HMRC saw Stamp Duty receipts rise from £8.23bn in 2016 to £9bn in 2017, despite a fall in the overall number of transactions.
The increase in the taxman’s take was thanks to a 3% surcharge on second homes buy-to-lets, which has more than offset a fall in overall transactions.
The value of additional Stamp Duty receipts increased from £2.4bn in 2016 to £4bn last year and £231m has been refunded over both years.
HMRC’s Quarterly Stamp Duty Statistics for December 2017 suggest that there were 891,600 transactions liable for Stamp Duty and 223,600 below the £125,000 threshold.
This indicates that there were 1.12m sales in 2017.
Some of the numbers are provisional as buyers technically have 30 days to pay Stamp Duty and some buyers may claim back the additional tax surcharge if they have sold their previous main residence.
By comparison, HMRC figures for 2016 showed there were 1.13m both liable and non-liable sales.
This suggests a year-on-year drop in sales, but the figures also show the number of additional property purchases has increased.
Of the 891,600 Stamp Duty-liable transactions in 2017, 245,100 were for additional properties.
In comparison, there were 149,600 liable additional property sales recorded in 2016, although the extra 3% charge only came in during April of that year.
These figures may change if buyers were in the process of selling their main home at the same time and later apply for refunds. They have 36 months to do this.
So far there have been 18,900 refunds for additional property transactions.

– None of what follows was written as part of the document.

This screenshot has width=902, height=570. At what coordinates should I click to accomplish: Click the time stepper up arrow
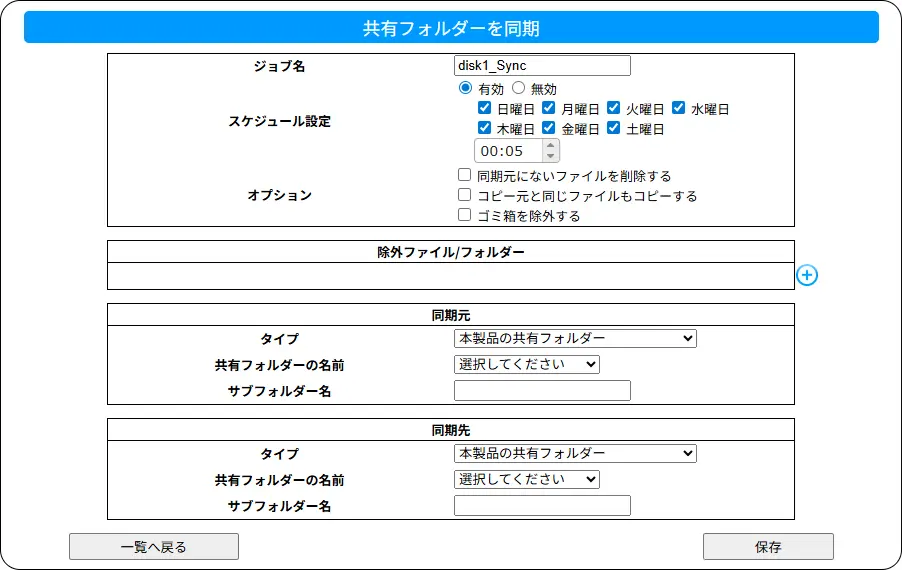coord(549,145)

The transaction numbers are higher than Land Registry figures EYE reported on earlier this week and also suggest a smaller annual drop.
The latest Land Registry Price Paid Data suggested there were 850,281 residential property transactions registered in the whole of 2017 in England and Wales.
HMRC covers Northern Ireland as well but it is believed the disparity with the taxman’s figure of 1.12m could be due to the time lag in registrations at the Land Registry of between two weeks and two months.
By contrast, Stamp Duty payments, which HMRC bases its data on, must be submitted within 30 days. Additionally, HMRC records corporate sales whereas the Land Registry doesn’t.
Both parties were unavailable for comment.
The biggest boost in transactions was among those in the £250,000 and £500,000 price bracket during the fourth quarter, up 6% annually to 84,400, however, purchases in the £1m and above bracket were flat at 3,800.
Nick Leeming, chairman of Jackson-Stops, suggested this may have been due to first-time buyers springing into action amid the Stamp Duty exemption announced in November.
He said: “Transaction volumes at this level remain consistent with previous quarters and have been relatively substantial.
“Stamp Duty has indeed been a good earner for the HMRC, with estimated receipts for this quarter reaching £2,5bn from residential transactions but we can’t help but think Government has missed a trick by failing to reduce Stamp Duty levels across the board.
“If Chancellor Philip Hammond was to take steps to reform the impact stamp duty has on the top end of the market, even just marginally, not only would Government see revenue from receipts increase but it would also get the market moving again at all levels and not just at the lower end.”